Top of Selected text
An 11 year old male Weddell seal on the sea ice at the nearshore Hutton Cliffs pupping colony.
Photo by Parker Levinson.
Two recent scientific papers by the project published this year and last, provide some new fascinating insight into the lives of male Weddell seals. A great recent article about the findings of these papers can be found in The Antarctic Sun. Yet the study of male Weddell seals is not new to the Weddell seal population project.
Although much of the Weddell seal population study's work has been on Weddell moms and pups over the more than 50 years of the project's existence, Weddell males were initially studied in the late 1960s by scientists Don Siniff, Ian Stirling, and others. (Please read more on the project's history here.) In the 1970s when the project was based at the University of Minnesota and headed by Don Siniff (Co-PI of the current Weddell seal population study now based at Montana State University), the research then focused on male Weddell underwater behavior and territorial defense. In fact, the only currently known underwater film of Weddell seal mating was obtained during this time!
1969 photo of TV camera with 360 degree rotor used to film only known footage of Weddell seals mating underwater.
Photo courtesy of the archives of Dr. Don Siniff.
In 1973 it was determined that studying various aspects of Weddell seal behavior would benefit substantially by following the same seals over multiple years, and soon after the seasonal tagging of all of the seals in the study area was initiated and continues to this day. Currently, the field researchers identify and record all of the Weddell seal pups born in the Erebus Bay study area each pupping season, male and female. The researchers also make several surveys during the season to determine how many seals are in the entire Erebus Bay study area during that pupping season, and who they are.
Beginning in the late 1990s, male and female genetic samples were also obtained annually by the field research team, and are used for Weddell genetic studies by Dr. Tom Gelatte and others. A very recent paper that our research group helped with has evaluated methods for pedigree construction using genomics methods and samples collected from our study population and a nearby genetically isolated population of Weddell Seals (Miller et al. 2021). These genetic studies help researchers understand how individual Weddell males contribute to the composition of this Weddell population.
Bottom of Selected text
* _Work to complete_
1. According to the Weddell seal text, in what year was it decided that following the same seals over multiple years would greatly benefit the study of their behavior?
2. Please list every person the Weddell seal text names by both first and last name.
Top of Data section
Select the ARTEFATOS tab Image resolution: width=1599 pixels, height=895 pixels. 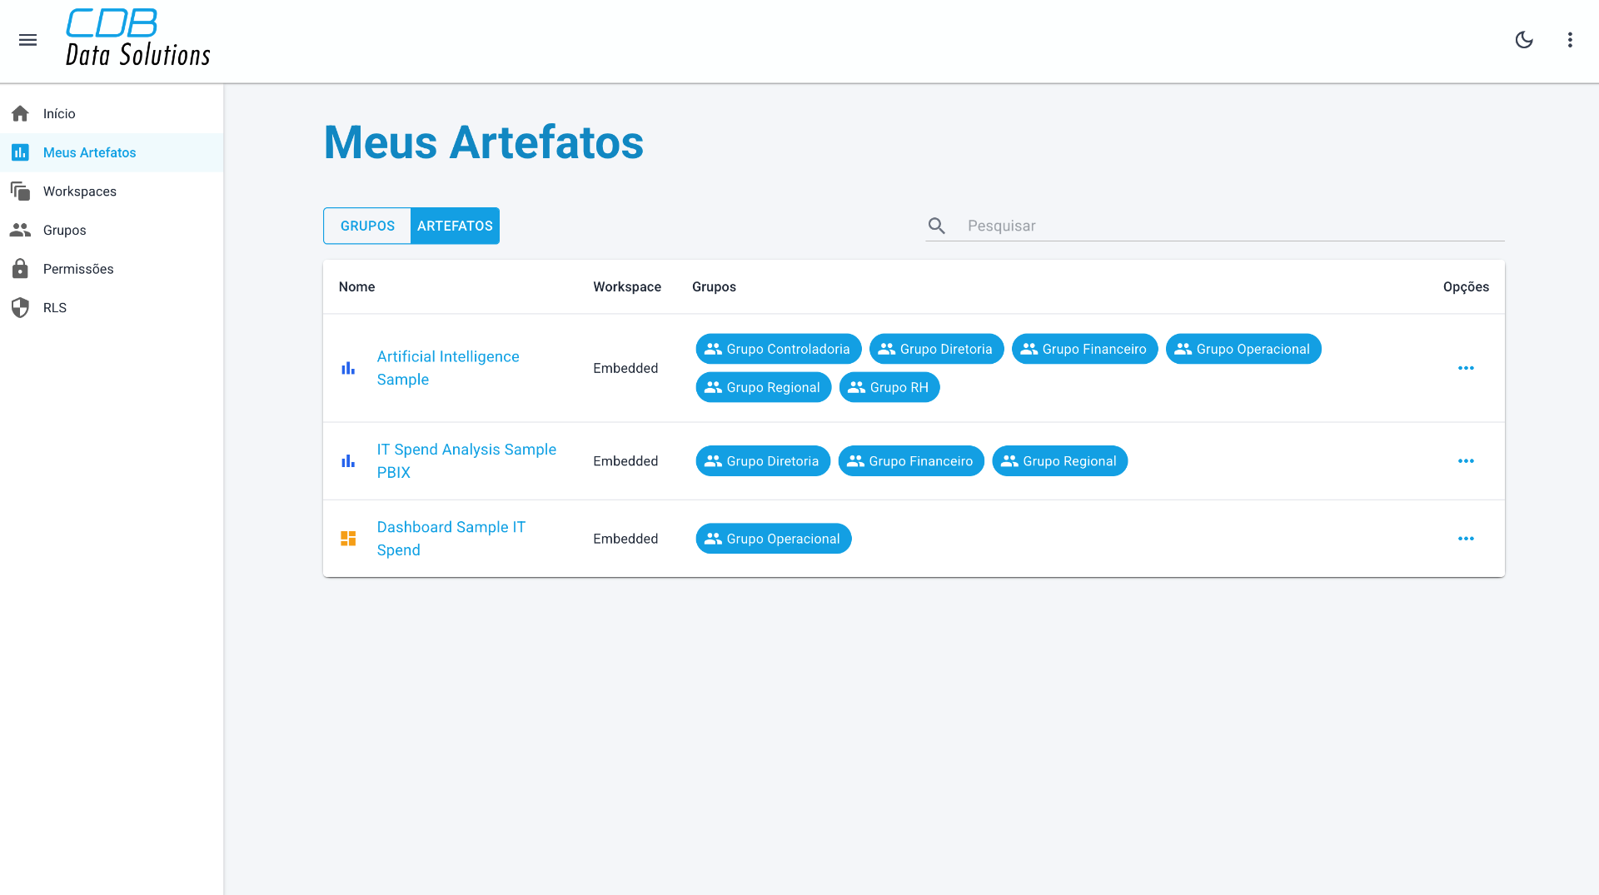pyautogui.click(x=455, y=226)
Bottom of Data section
* _Results for each task_
1. 1973

2. Parker Levinson, Don Siniff, Ian Stirling, Tom Gelatte